Durante la semana del 13 al 19 de junio de 2026, se reportó un nuevo caso humano de miasis por gusano barrenador en Yucatán, elevando a 33 el total acumulado desde 2025 en ese estado, según la Secretaría de Salud (SSA) de México. En Quintana Roo, se confirmaron dos nuevos casos en dos semanas consecutivas, sumando un total de 20. Por otro lado, Campeche lleva mes y medio sin registrar nuevos pacientes afectados por esta infestación.
La miasis es causada por la mosca Cochliomyia hominivorax, que deposita huevos en heridas abiertas y cavidades del cuerpo como ojos, boca, oídos, nariz o genitales. Al eclosionar, las larvas se introducen en los tejidos, provocando síntomas como la sensación de movimiento bajo la piel e intensa picazón, según la Organización Panamericana de la Salud (OPS).

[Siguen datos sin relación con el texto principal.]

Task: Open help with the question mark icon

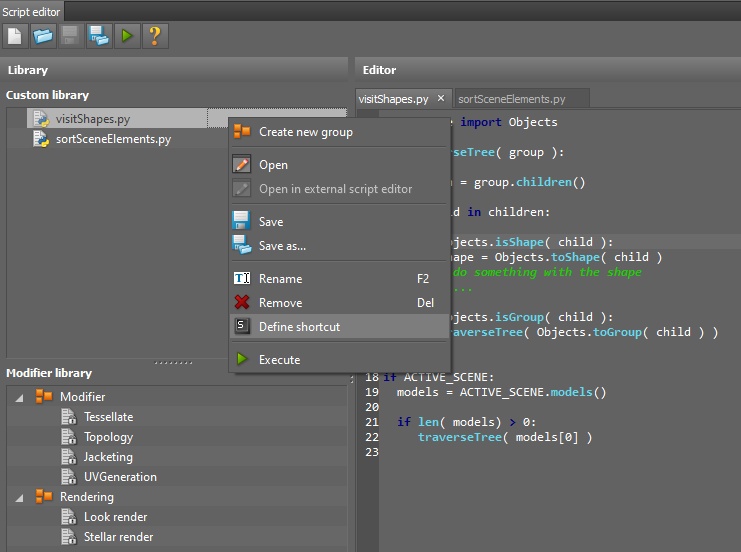Action: tap(155, 37)

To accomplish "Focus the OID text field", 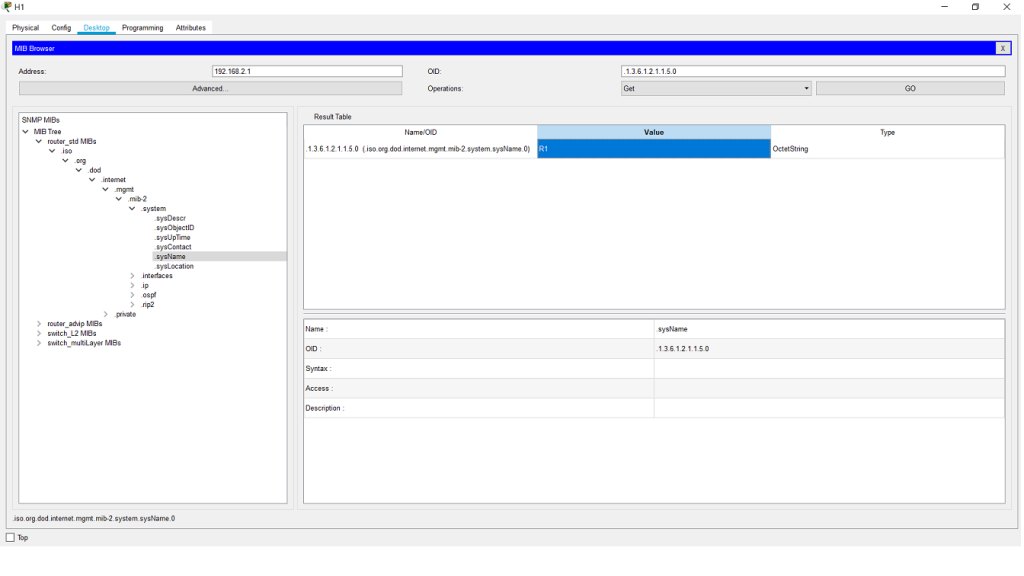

El último Boletín Epidemiológico nacional registró un incremento notable en los casos de miasis humana a nivel país. Del 13 al 19 de junio se confirmaron 34 nuevos episodios, más del doble que los 15 reportados la semana anterior. Este aumento se refleja en los focos activos que pasaron de ocho a diez entidades con nuevos pacientes. Puebla lideró la lista con diez casos nuevos, seguida por Veracruz con nueve y Oaxaca con seis. Otros estados con reportes recientes son Chiapas, Ciudad de México, Colima, Guerrero, Michoacán, Quintana Roo y Yucatán.

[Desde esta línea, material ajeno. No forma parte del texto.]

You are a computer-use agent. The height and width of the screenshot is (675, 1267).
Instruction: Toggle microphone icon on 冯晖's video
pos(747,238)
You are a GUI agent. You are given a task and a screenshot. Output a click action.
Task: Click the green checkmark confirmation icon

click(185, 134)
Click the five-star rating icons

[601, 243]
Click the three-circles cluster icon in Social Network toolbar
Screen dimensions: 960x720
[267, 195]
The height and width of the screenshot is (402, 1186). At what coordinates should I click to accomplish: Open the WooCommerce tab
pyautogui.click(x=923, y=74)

En total, México acumuló hasta mediados de junio 329 casos humanos de miasis, casi el triple de los registrados en todo 2025. Esta enfermedad, también conocida como infestación por gusano barrenador del ganado, representa un reto sanitario creciente. La SSA y la OPS recomiendan mantener una adecuada higiene personal y en el entorno para evitar que la mosca encuentre lugares favorables para reproducirse y depositar sus huevos.

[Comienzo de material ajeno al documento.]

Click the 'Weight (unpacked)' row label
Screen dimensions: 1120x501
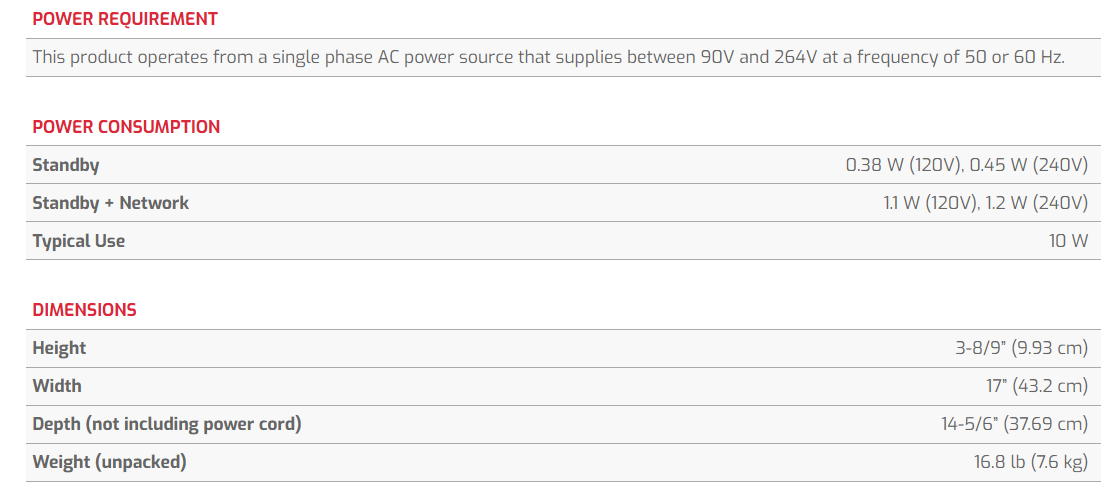tap(109, 462)
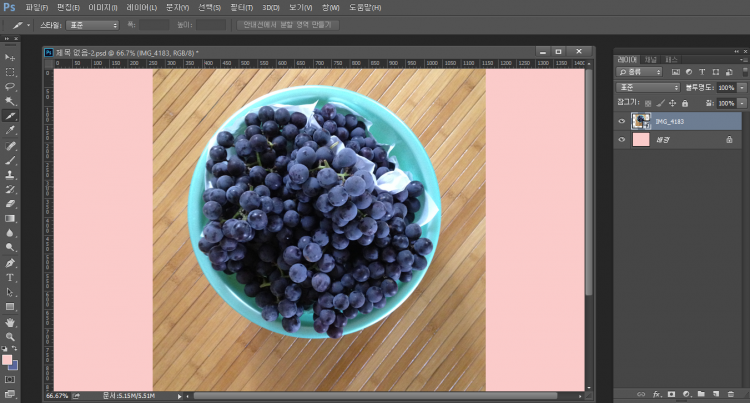
Task: Click the add layer style fx icon
Action: pyautogui.click(x=656, y=393)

Esta situación resalta la importancia de fortalecer las medidas preventivas, especialmente en zonas rurales y donde la actividad pecuaria es común, ya que la infestación no solo afecta a animales sino también a la población humana. El control vectorial y la atención temprana de heridas abiertas son clave para disminuir la incidencia de esta parasitosis.